Even the insurance industry is disappointed in the failure to move ahead, according to articles in both the New York Times (click here) and the Wall Street Journal (click here).

So, do you think (1) some tort reform, (2) allowing Fly-By-Night Health Insurance Company (registered in relatively unregulated Texas) to sell you a limited policy with a lot of fine print (and which our state insurance commissioner won’t be able to regulate), and (3) allowing healthy high income people a chance to buy a high deductible plan with a tax-protected health savings account, are going to solve all our problems?

The Ongoing Individual Mandate Debate

January 13th, 2010

As we’ve noted before, there’s an ongoing debate about the individual mandate in both the House and Senate bills. Here are the main criticisms:

From conservatives: government should not require you to buy a product.

From some liberals (e.g., Democracy for America, run by Howard Dean and his brother Jim): government should not require you to buy a for-profit insurance company product (since no public option is also available.)

From insurance companies and large employers: the financial penalties in both bills for enforcing the mandate are too weak relative to the cost of coverage, encouraging many to waive coverage and then enroll only when the need to use it (driving up costs for everyone). In the Senate bill the penalty is the greater of $750/year or 2% of income. (Note: those with no or low income would get coverage through Medicaid anyway or large premium subsidies.)
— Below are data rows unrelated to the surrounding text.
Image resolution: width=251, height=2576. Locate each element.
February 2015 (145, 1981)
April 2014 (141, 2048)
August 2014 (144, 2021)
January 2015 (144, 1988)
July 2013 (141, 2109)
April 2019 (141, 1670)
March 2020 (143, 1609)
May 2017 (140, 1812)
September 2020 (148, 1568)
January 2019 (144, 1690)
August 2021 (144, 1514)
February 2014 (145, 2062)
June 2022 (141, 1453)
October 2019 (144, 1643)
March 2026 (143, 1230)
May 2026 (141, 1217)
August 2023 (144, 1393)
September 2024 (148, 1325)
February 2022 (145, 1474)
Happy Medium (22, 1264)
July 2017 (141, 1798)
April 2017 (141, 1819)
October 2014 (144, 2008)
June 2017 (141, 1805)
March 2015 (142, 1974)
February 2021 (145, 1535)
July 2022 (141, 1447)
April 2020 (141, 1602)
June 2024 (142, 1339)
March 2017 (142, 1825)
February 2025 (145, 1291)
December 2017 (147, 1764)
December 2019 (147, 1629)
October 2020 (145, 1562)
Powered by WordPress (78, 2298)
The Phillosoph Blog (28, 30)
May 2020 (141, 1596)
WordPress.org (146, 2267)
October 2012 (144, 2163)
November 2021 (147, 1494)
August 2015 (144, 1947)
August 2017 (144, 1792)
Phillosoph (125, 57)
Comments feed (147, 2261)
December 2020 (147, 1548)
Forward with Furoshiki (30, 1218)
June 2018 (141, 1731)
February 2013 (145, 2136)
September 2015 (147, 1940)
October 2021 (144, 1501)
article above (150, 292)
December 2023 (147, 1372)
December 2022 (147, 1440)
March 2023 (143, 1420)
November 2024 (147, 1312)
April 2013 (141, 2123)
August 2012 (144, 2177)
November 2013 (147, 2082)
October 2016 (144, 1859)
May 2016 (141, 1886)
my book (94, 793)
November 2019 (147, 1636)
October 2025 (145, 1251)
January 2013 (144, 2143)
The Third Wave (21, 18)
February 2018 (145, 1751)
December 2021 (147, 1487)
But the defenders of the mandate argue that:

Everyone must contribute to the pool in order to make it affordable.

If we are going to ban insurance company pre-existing conditions restrictions and recidivism (canceling coverage after enrolled), then the trade-off is preventing individuals from signing up to use coverage when they need care (adverse selection), and paying only briefly into a system that others have funded for them. This is a version of what is known in economics as the “free-rider” problem.

The penalties need to be small, at least at first, to get people used to the requirement. Plus small penalties still work, as the coverage mandate in Massachusetts has shown (achieving a 96% enrollment level).

The requirement to get coverage and pay premiums to buy a universally necessary and highly regulated benefit (when you supposedly can afford to) is more like a tax and not a requirement to buy typical optional private product.

The only other “fair” alternative to thwart the free-rider problem, which is not practical, is to have those who waive coverage sign a voucher that they will not rely on “free” emergency room or other care, funded by others. They only get care to the extent they can pay for it in cash or a loan.

As usual, the distinguished professor Uwe Reinhardt of Princeton notes a sharp contrast here in the attitudinal differences between the US citizens and those of “old Europe” (to borrow Donald Rumsfeld’s memorable phrase) and the Far East. In his blog post in the January 8 New York Times he describes how the universal health care programs in Europe, Canada, Japan, Korea, Australia, and elsewhere include everyone in the insurance pool and use community rating (charging them the same regardless of age, gender or health status). Reinhardt observes (click here):

“Community rating is so acceptable in these countries because citizens there view it not only as part of a larger social contract, but also as a vehicle for life-cycle economic planning.

The vast majority of citizens in these countries view health care as a “social good” that is to be shared on the basis of need by all on roughly equal terms and is to be financed largely on the basis of ability to pay.

By contrast, Americans have never agreed on a shared social ethic that should govern their health system, as the current debate over health reform has made visibly and audibly clear.

Furthermore, younger and healthier people in these countries realize that, but for the grace of God, they might become chronically ill only a few years hence and that, in any event, one day they, too, will be older and sicker. By paying more than their actuarially expected cost for health insurance, young and healthy people in these countries join a club, so to speak, that offers them a valuable call option. That call option allows them to procure at age 55 health insurance at a premium much below their actuarially expected cost.

By contrast, Americans have been taught that health insurance is largely a private consumption item purchased year to year and customized to the individual’s circumstances…. With the exception of Medicare, all health insurance in the United States is basically temporary.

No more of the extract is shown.